Exatamente por que a economia será uma definidora fundamental das chances de reeleição da presidente Dilma, os políticos começam a abrir os olhos para o que está acontecendo nessa área e outro tipo de “espírito animal” começa a se manifestar, aquele que faz com que procurem com lupa sinais que identifiquem quais são as reais possibilidades deste ou daquele potencial candidato à presidência em 2014.

Esse “espírito animal” faz com que seja pule de dez o apoio à reeleição de Dilma se a economia se recuperar nesses dois anos, mesmo que não venha nenhum “pibão”.Um crescimento que mantenha as condições de o governo distribuir suas benesses, com inflação sob controle, será suficiente para uma campanha tranquila capaz de reeleger Dilma até mesmo no primeiro turno, sem dispersões da base aliada.

Mas o governador de Pernambuco Eduardo Campos está sendo identificado como uma peça fundamental nesse jogo, e sua habilidade política de se manter na base aliada “até 2013”, deixando aberta a possibilidade de uma candidatura própria, tem chamado a atenção de seus pares.
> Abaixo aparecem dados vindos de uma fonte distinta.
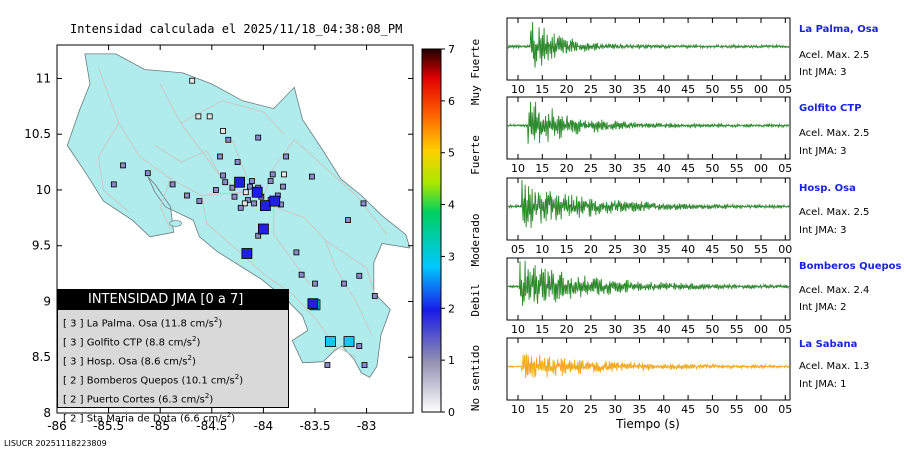  I want to click on colorbar-tick-label: 0, so click(452, 412).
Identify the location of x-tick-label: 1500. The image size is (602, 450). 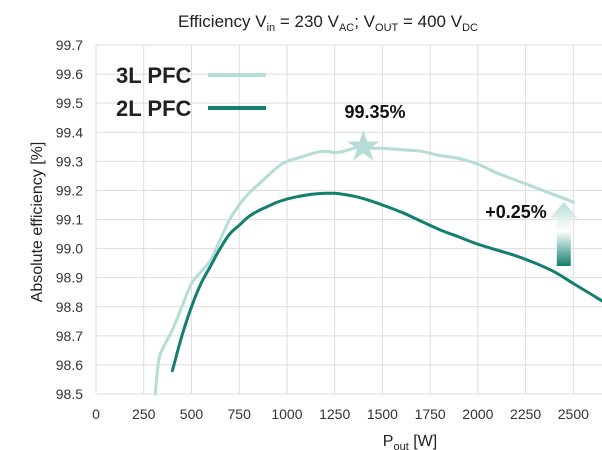
(382, 414).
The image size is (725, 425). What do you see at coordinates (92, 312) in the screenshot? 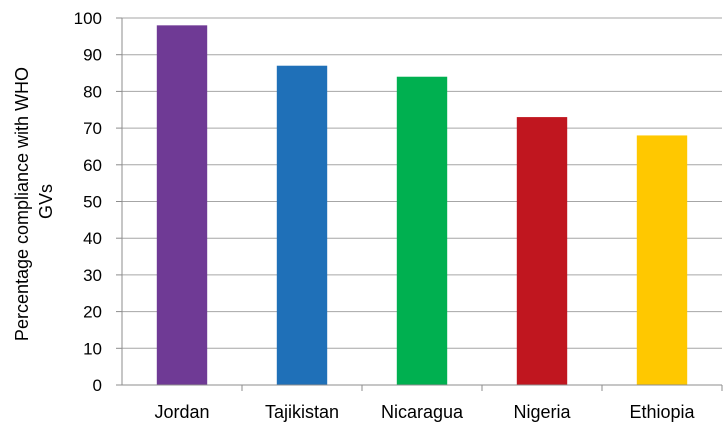
I see `y-tick-label-20: 20` at bounding box center [92, 312].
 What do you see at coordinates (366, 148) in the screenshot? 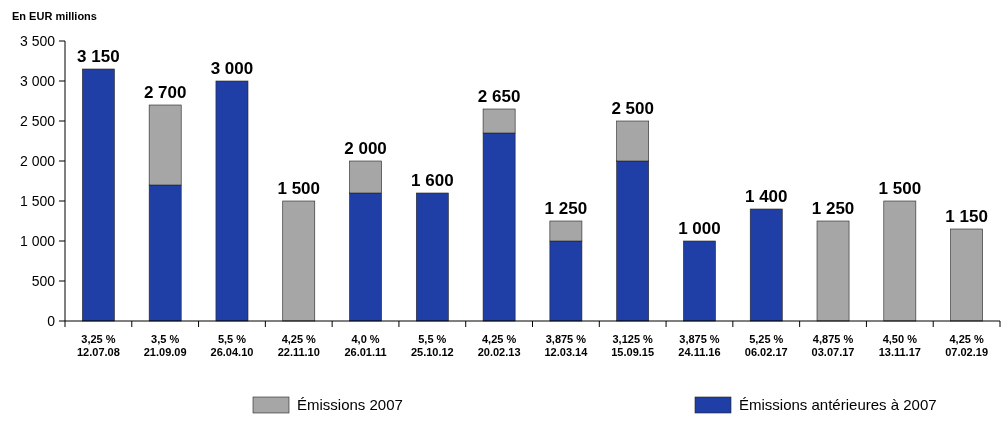
I see `total-label: 2 000` at bounding box center [366, 148].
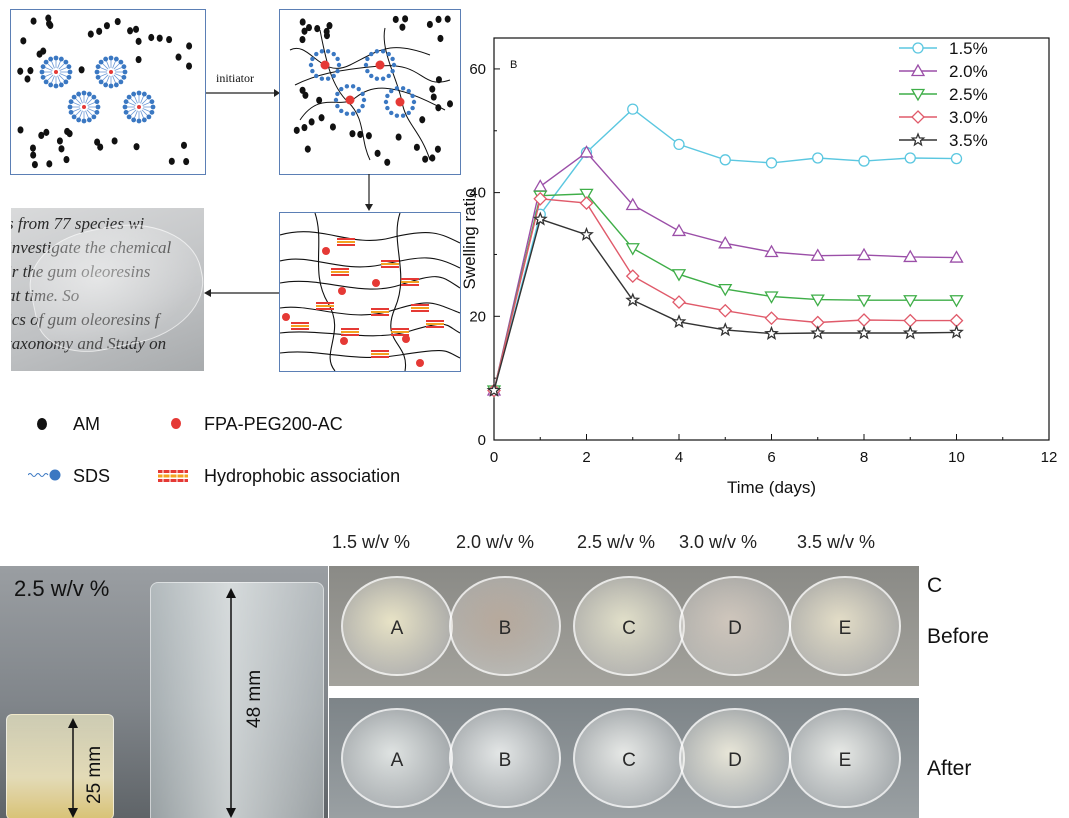  What do you see at coordinates (478, 194) in the screenshot?
I see `y-tick-label: 40` at bounding box center [478, 194].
A candidatura do senador Aécio Neves pelo PSDB ainda não se inclui na lista das possibilidades reais, pela fragilidade da oposição e pelos problemas internos dentro do próprio tucanato.

Mas a capacidade de Aécio de formar alianças políticas faz com que ele não seja desprezado nessa corrida, ainda mais se a situação econômica corroer a imagem da presidente Dilma nesses dois últimos anos de seu primeiro mandato. A presença de Marina Silva no páreo com seu novo partido é outro elemento importante nas análises, e não escapa aos políticos a possibilidade real de um grande acordo oposicionista, num eventual segundo turno, unindo esses três candidatos.

O que não foi possível em 2010 por que no segundo turno a alma petista de Marina acabou rejeitando um acordo com o tucano José Serra que poderia levá-lo a vencer Dilma. A eleição de 2014 começa a ser jogada este ano e está nas mãos do “espírito animal” dos investidores e dos políticos.